Buk-Seoul Museum of Art in northern Seoul is currently presenting two innovative exhibitions that demonstrate how contemporary artists can transform scientific research into new forms of knowledge. The museum features works by Korean artist Lee So-yo and British artist Anna Ridler, both of whom blend rigorous research methodologies with artistic creativity to explore how art can generate fresh insights about the natural world and human understanding.
Lee So-yo's exhibition "Unfinished Flora – Soyo Lee" centers around a historical botanical text titled "Illustrations of Joseon Plants: A Selection of Toxic Plants," which was written in 1948 by Korean botanical researchers Toh Pong-shyup and Shim Hak-chin. These researchers documented Korean flora through direct observation and field collection, creating an important but incomplete record of the peninsula's plant life. Lee's artistic intervention transforms this historical document into what resembles an expanded research archive, incorporating text drawings, preserved plant specimens, detailed diagrams, and various reference materials that function as visual annotations to the original book's botanical record.

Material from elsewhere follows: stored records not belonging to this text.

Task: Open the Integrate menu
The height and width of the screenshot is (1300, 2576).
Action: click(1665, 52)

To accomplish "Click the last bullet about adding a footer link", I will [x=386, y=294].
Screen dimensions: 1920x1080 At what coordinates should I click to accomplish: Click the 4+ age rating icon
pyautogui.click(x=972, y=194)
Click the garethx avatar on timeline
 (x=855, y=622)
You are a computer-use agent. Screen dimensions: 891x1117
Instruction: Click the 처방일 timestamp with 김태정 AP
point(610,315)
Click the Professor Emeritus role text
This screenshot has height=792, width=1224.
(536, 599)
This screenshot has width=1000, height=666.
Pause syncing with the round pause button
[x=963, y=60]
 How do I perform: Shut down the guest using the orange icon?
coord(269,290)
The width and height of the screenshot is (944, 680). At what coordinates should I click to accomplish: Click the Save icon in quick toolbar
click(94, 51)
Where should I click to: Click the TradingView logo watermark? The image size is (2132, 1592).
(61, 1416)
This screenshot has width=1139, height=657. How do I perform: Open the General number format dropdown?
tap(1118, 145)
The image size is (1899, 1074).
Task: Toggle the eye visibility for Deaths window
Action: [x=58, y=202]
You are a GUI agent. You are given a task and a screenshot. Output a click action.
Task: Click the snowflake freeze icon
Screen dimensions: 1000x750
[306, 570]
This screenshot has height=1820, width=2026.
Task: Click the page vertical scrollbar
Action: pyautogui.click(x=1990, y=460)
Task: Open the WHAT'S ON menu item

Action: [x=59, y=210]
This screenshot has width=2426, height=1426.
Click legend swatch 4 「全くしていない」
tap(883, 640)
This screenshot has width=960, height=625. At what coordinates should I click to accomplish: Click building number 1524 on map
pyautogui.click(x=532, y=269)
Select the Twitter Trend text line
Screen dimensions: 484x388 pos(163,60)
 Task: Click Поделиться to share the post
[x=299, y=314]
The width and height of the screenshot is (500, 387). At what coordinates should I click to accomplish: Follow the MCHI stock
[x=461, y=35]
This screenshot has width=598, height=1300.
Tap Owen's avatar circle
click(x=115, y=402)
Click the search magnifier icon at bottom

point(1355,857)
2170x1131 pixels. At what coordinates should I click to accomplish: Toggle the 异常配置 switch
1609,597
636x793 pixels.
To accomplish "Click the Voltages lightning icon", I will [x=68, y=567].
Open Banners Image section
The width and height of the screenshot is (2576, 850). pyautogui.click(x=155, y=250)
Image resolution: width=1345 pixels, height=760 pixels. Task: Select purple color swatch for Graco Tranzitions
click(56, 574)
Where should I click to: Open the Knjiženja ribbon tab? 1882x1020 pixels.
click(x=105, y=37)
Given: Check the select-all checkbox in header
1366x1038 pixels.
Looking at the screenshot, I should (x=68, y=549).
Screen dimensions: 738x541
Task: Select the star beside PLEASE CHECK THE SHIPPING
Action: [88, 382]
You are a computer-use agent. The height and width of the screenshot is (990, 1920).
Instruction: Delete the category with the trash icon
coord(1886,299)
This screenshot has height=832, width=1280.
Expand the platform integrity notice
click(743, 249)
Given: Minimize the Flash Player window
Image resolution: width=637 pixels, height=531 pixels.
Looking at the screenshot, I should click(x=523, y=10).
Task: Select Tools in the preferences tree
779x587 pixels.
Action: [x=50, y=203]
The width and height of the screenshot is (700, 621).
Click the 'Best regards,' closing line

The Korean artist's presentation methodology involves collecting plants herself and studying the materials extensively before transforming them into complex installations that combine preserved specimens with her own drawings. Through this process, Lee effectively adds visual notes and contemporary perspectives to the original 1948 text. Her approach demonstrates how archival research can be combined with hands-on fieldwork to create a meticulous inquiry into the processes of knowledge production and dissemination across different time periods.
Meanwhile, Anna Ridler's exhibition "Time Blooms – Anna Ridler" explores the fascinating intersection of technology, nature, and artistic expression, where critical reflection meets sensorial beauty. The London-based artist has gained recognition for her innovative use of artificial intelligence as a primary artistic tool, transforming datasets that she personally collects and studies into compelling visual forms using GAN (Generative Adversarial Network) machine learning models.
Ridler's work draws inspiration from 18th-century naturalist Carl Linnaeus's concept of the flower clock, which observed that different flower species open and close at specific times throughout the day according to their natural biological rhythms. Rather than relying on human-created time measurements such as hours and minutes, Ridler visualizes the passage of time through these natural rhythms, effectively showing how flowers follow their own intrinsic biological schedules that operate independently of human timekeeping systems.
Choi Eun-ju, director of SeMA, emphasized the significance of these research-based artistic practices, stating, "Research undertaken by artists is not merely preparatory work but can become a new mode of knowledge production. Through the artists' experiments that traverse art history, natural history, biology, geography and AI, we hope audiences will reflect on what questions art can pose about how we understand the world today."
Both exhibitions opened on Thursday and will continue running through March 22, 2026, providing visitors with an extended opportunity to experience how contemporary artists are pushing the boundaries of traditional research methodologies and creating new forms of knowledge that bridge the gap between scientific inquiry and artistic expression.